I think the key words here are “in the sense that we know it”. All that we can sense and measure, at least to this point in our knowledge are space, time, matter, and energy. So, if there is anything outside of that, well, I’d think it necessarily follows that whoever or whatever it is is made of something else. Maybe there’s something even more fundamental, as perhaps M-Theory proposes. Or, for the religious, it may be God. Or, maybe it’s as simple as there isn’t anything else beyond that.

Will you forgive a nasty pedantic fuss-budget if he suggests the word might have been “discrete?”

'Cause ( :wink: ) one thing the universe ain’t, and that’s discreet. It does things right out there in the open, for everybody to see.
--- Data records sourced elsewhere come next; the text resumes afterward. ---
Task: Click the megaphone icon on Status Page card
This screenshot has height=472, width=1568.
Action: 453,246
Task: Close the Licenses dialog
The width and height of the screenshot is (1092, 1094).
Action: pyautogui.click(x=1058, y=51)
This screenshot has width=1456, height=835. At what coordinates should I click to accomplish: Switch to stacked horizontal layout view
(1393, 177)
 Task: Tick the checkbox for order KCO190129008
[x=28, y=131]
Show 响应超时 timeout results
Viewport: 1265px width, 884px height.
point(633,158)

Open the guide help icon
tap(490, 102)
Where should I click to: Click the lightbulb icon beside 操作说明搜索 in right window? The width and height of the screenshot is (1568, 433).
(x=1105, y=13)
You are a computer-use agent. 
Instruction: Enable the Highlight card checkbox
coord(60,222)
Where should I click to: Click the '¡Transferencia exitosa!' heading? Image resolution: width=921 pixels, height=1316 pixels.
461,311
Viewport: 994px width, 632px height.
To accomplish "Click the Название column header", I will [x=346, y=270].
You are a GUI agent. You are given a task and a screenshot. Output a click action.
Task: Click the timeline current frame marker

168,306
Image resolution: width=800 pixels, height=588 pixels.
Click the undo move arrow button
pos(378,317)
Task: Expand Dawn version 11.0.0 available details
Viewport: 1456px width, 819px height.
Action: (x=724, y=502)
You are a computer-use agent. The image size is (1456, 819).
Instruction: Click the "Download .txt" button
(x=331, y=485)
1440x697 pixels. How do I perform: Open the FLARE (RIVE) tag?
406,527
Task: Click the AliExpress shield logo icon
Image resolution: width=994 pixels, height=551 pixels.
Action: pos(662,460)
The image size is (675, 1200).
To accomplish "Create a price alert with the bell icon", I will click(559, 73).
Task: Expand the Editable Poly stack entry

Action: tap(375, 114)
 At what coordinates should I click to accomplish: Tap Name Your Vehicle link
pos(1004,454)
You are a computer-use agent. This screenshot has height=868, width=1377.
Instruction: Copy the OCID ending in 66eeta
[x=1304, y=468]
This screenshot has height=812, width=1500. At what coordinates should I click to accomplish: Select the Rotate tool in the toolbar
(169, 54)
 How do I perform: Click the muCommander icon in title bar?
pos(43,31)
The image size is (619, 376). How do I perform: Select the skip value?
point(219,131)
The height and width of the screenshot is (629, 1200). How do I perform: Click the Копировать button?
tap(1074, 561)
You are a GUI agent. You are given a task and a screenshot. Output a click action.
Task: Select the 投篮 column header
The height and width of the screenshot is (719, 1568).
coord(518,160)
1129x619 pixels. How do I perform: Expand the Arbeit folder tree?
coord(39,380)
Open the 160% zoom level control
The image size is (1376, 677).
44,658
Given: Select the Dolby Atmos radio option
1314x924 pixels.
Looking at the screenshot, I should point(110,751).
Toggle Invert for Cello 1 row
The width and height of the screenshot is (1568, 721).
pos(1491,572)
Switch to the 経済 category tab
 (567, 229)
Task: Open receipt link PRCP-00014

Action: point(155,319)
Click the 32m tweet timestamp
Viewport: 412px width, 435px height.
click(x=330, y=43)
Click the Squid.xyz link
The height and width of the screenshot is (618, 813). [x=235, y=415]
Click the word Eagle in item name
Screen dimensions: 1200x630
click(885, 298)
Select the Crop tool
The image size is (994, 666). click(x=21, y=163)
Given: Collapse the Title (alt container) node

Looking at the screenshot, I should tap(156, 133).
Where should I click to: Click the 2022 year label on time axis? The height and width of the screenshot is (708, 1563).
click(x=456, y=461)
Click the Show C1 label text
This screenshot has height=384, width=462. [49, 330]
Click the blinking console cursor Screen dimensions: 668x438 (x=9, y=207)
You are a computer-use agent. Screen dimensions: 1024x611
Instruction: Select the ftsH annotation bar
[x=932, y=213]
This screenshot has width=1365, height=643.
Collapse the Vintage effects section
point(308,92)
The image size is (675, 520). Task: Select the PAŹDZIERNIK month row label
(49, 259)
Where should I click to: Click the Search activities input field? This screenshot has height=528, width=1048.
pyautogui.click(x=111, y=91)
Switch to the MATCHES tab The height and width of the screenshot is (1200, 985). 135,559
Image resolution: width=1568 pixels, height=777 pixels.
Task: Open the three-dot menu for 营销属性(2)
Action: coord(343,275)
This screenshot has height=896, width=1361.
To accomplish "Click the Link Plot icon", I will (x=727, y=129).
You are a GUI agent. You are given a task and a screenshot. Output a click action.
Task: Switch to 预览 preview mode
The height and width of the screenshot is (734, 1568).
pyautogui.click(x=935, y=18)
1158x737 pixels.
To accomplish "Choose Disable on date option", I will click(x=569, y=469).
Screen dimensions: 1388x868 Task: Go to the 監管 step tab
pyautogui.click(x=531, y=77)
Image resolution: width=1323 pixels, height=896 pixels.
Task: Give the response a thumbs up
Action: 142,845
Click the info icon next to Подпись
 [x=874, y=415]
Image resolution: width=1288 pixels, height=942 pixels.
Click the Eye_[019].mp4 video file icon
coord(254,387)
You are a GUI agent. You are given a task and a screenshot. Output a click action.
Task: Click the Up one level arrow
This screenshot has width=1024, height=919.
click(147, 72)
More seriously, I remember Buckminster Fuller and his notions of an underlying granularity, a “cellular” nature to the universe. He and others have suggested that, at the very smallest levels, the comos might have “cells” like the squares on a chessboard. Space itself might not only be quantized, but rigidly divided into such microscopic domains. (In Fuller’s memory, I suggest the cells are tetrahedral.)

String theory is another way of exploring similar ideas.

My natural language is of Latin origin and what sounds pedantic to you is natural for me. It so happens that both discreet and discrete have the same spelling in my first language too.

There I fixed your argument for you.
If you are arguing backwards to arrive at an assumption, it should be in the right order.